One of the guys

One of the guys

It was something so normalized.

During the summer before my senior year of high school, I found myself spending time with a mostly male crowd. Being the only girl in a group of boys made me notice things that really made me think, “Wow, I only hang out with dudes.”

It was little stuff that I usually looked over, until one day when I was with my usual group of “bros” and we started talking about dating, relationships, and sex. They were sharing their sexual pursuits and missions, girls they had, and girls they wished to have.

To their surprise, I spoke their language. It wasn’t difficult for me to catch up with the conversation. I was in the know-how; I knew what boys my age were like and I knew how they acted toward girls.

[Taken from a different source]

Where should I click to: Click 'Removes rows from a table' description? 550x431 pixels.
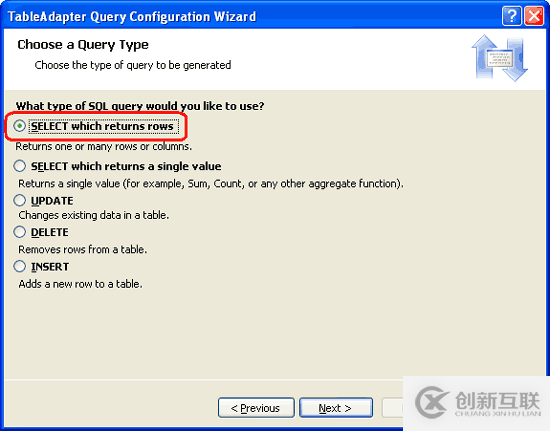click(82, 249)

I told them I was the same way toward boys. In response, they told me that I “acted like a homeboy.”

Hearing those words, I felt myself get proud and cocky, as if I accomplished something great. I thought to myself, “Yeah, I’m not like these other females.”

But what exactly did those words mean?

When asked why they prefer to not hang out with girls, boys tend to describe girls as “sensitive,” “overly emotional,” and “always in their feelings.”

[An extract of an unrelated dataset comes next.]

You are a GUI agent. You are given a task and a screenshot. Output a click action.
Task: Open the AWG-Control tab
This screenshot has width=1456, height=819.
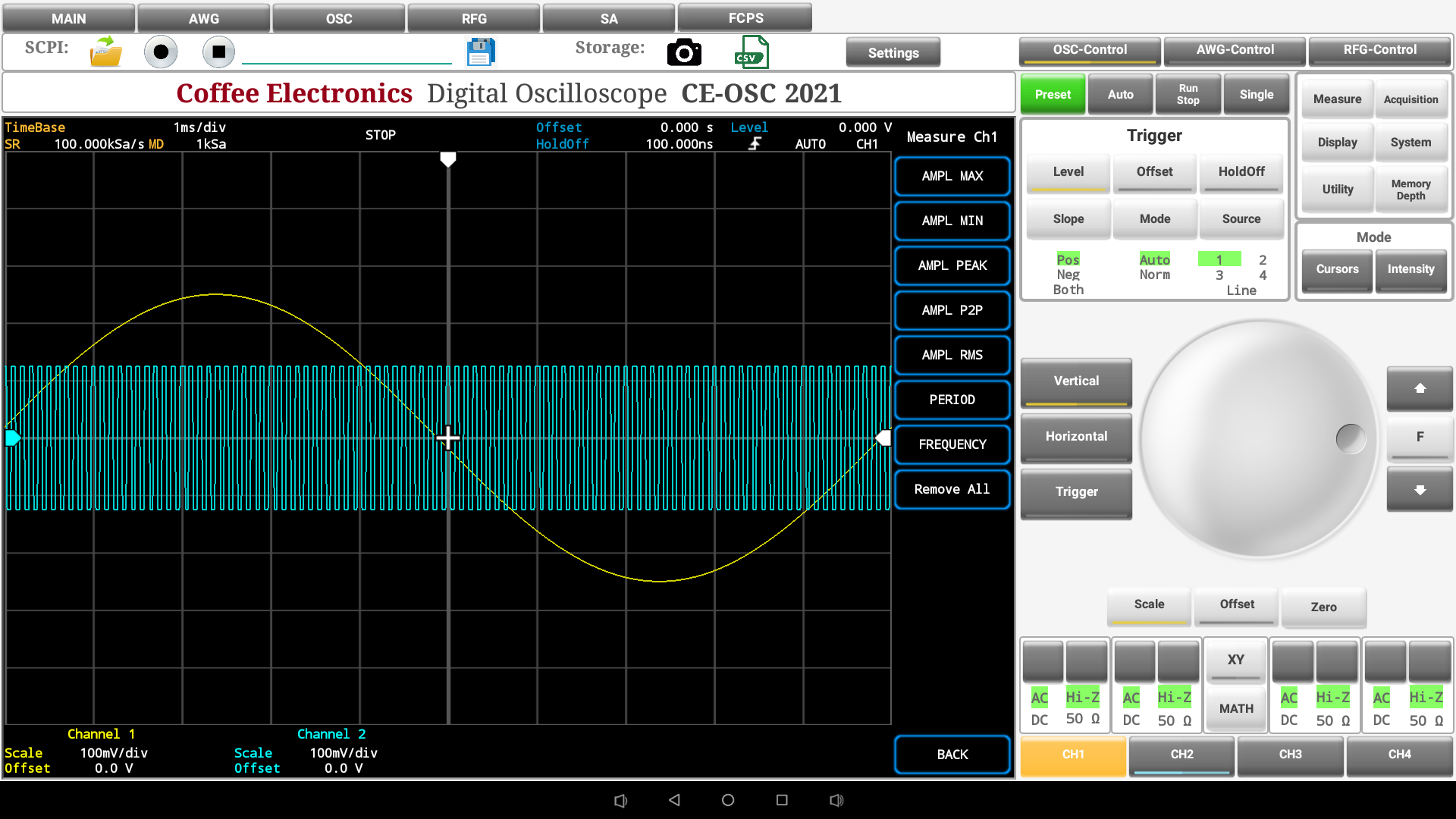(x=1235, y=50)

This is because boys view emotions as a sign of weakness. Whenever boys tell stories about girls, their favorite part is always when they left and “ghosted” the girl into oblivion. They love to announce that they “don’t have love for these hoes,” and that they would and will do it again to another girl.

They know what they are doing to those girls, and they don’t care.

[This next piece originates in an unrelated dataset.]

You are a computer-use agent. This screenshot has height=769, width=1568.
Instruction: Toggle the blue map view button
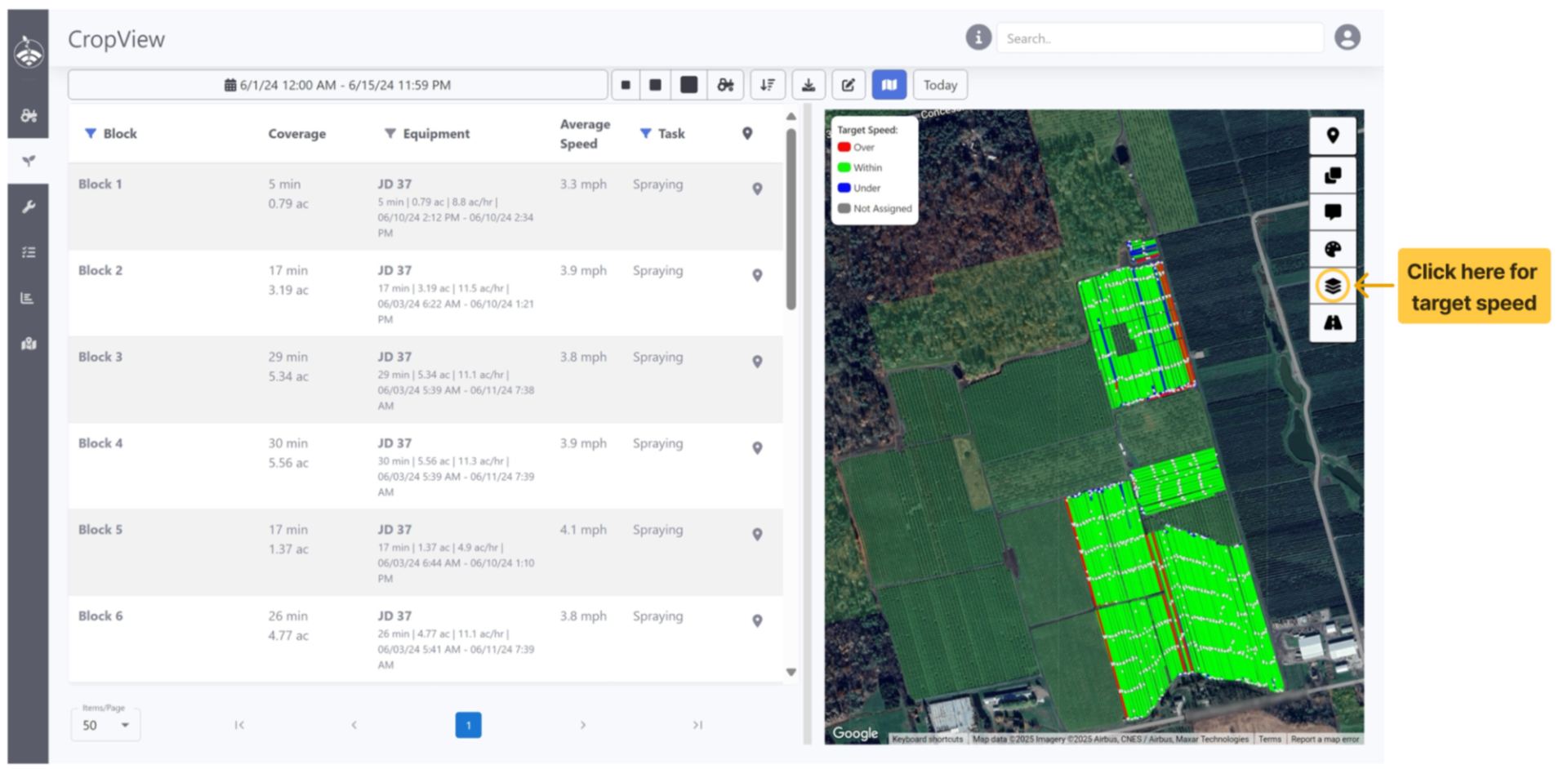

That was when it started to make sense—the lack of sensitivity, the lack of compassion, the lack of intimacy, and the nonchalant attitude is how boys define themselves.

I was a homeboy because I told them about my own pursuits. I told them about the boys I lead on and then left in the dust. While texting a boy, I once thought out loud, “If I’m not getting anything out of this, he does not need to be texting me.”

I was a homeboy because I had never gotten my heart broken by another boy. I never complained about not getting a text back or not getting enough attention.

I was a homeboy because I the lack sensitivity, compassion, avoid intimacy, and continue the nonchalant attitude of dating as a male. For that I am rewarded as a comrade with my male friends. Maybe this experience has shaped my thoughts on what maleness is in society. Maybe it is more then a learned behavior but apart of some of our DNA. Or maybe its both.

All I know is that I am a bro. I don’t fight it but embrace that I am welcome into a world that is not necessarily defined by body parts.